Tax Benefit of Complete Step-Up in Basis for Assets is Often Significant
In our post, 4 Key Benefits of a Revocable Trust, we discussed the benefits of placing your assets into a revocable trust before your death or potential incapacity. Revocable trusts provide numerous benefits not enjoyed by individuals whose estate plans involve the use of a Last Will and Testament (“Will”) alone.
Some Benefits of a Revocable Trust
(1) Simplified, Faster, and Less Expensive Distribution Process:
Assets held in a revocable trust are not subject to the probate process. Therefore, they can be distributed to your beneficiaries without court oversight, through a simplified process that is typically less expensive and time-consuming.
(2) Preservation of Family Privacy:
Because revocable trusts are not placed in the public record, the terms, including details about your family’s finances and the nature and location of your assets, remain private and confidential.
(3) Organization and Consistency:
The terms of the revocable trust serve as a “road map” for your trustee and/or their successors, who are in turn authorized to act for the benefit of your heirs without the need for judicial oversight, and who enjoy largely unrestricted and streamlined access to a portfolio of assets that have already been aligned, organized, and made easily locatable.
(4) Protection for your Descendants:
Finally, a revocable trust can include provisions establishing a dynasty trust (sometimes called a “bloodline trust”), which preserves your assets exclusively for the use and benefit of your children and grandchildren. Unlike the outright distributions provided to children or grandchildren in a Will, distributing these assets through a dynasty trust prevents the funds from being intermingled with your child’s or grandchild’s personal funds, and potentially becoming exposed to the risk of loss through the claims of a divorcing spouse or creditor.
In short, a revocable trust provides you with more control and strategy over your assets, and a greater ability to protect your descendants, than is possible through the use of a Will alone.
The Case For Separate Revocable Trusts
Most married couples who include a revocable trust in their estate plans choose to form one trust, commonly referred to as a “joint revocable trust.” Because this arrangement allows all assets of the couple to be intermingled and easily managed by both individuals, it is understandably viewed as an appealing and straightforward option. However, substantial additional benefits can be achieved through the often-overlooked option of creating a separate revocable trust for each spouse. While this arrangement does require the assets of the couple to be divided between the two trusts, typically with the help of an experienced financial advisor, it is our experience that the eventual tax benefits of separate trusts outweigh the minor inconvenience of separate accounting.

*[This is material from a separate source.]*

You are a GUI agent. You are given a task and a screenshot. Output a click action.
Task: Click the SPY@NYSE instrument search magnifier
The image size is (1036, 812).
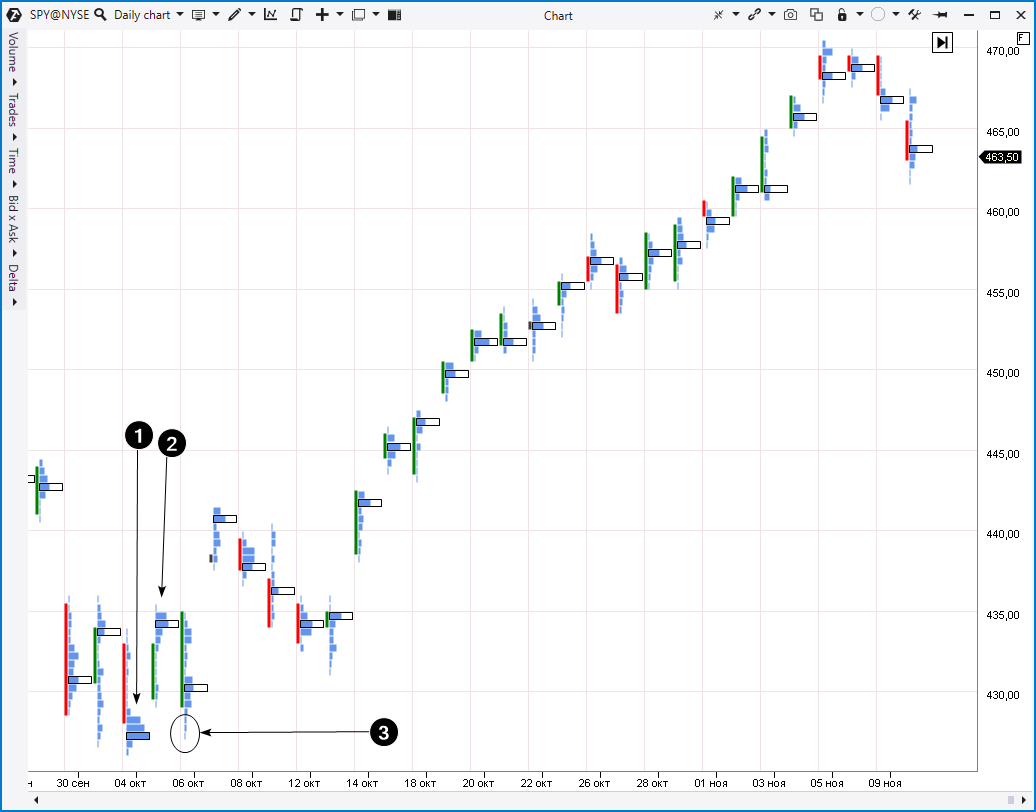tap(100, 15)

Perhaps the most significant benefit of separate revocable trusts is the availability of a complete step-up in tax basis for the assets allocated to the trust of the first spouse to pass away. At the time of the first spouse’s death, any trust assets of the deceased spouse that have capital gains tax treatment will have a step-up in basis when transferring to the trust of the surviving spouse, and will be valued at their fair market value as of the date of death. Because the stepped-up basis is typically higher than the assets’ value at the time they were originally acquired, and because any subsequent increase in the value of the assets will be measured, for income tax purposes, against the new step-up value, this can result in significant income tax savings when the surviving spouse eventually sells, liquidates, or otherwise transfers the assets.
Complete Step-Up vs. Half Step-Up in Basis
This ability to step-up the basis on inherited assets can be applied to invested assets as well as any asset that appreciates over time. For instance, a house purchased for $150,000 in 1995 may double in value before the death of the first spouse. If that house is placed into a separate trust, the surviving spouse can eventually sell the house and only pay capital gains tax on the difference between the stepped-up basis and the sale price of the house, which presumably will be a lot less than the difference between the home’s original purchase price and the stepped-up basis (the value of the house at the time of the first spouse’s passing).
Step-up in basis is also available to married couples with a joint revocable trust, but the tax savings are smaller. Assets held in a joint revocable trust are considered to be equally owned by the two spouses as joint grantors of the joint revocable trust, but at the time of the first spouse’s death, only his or her 50% share is stepped-up in basis. When the surviving spouse dies, their remaining assets are measured and evaluated at a half-stepped up basis position. Therefore, a tax benefit is still realized, but it is only half the value when compared to the separate revocable trust strategy.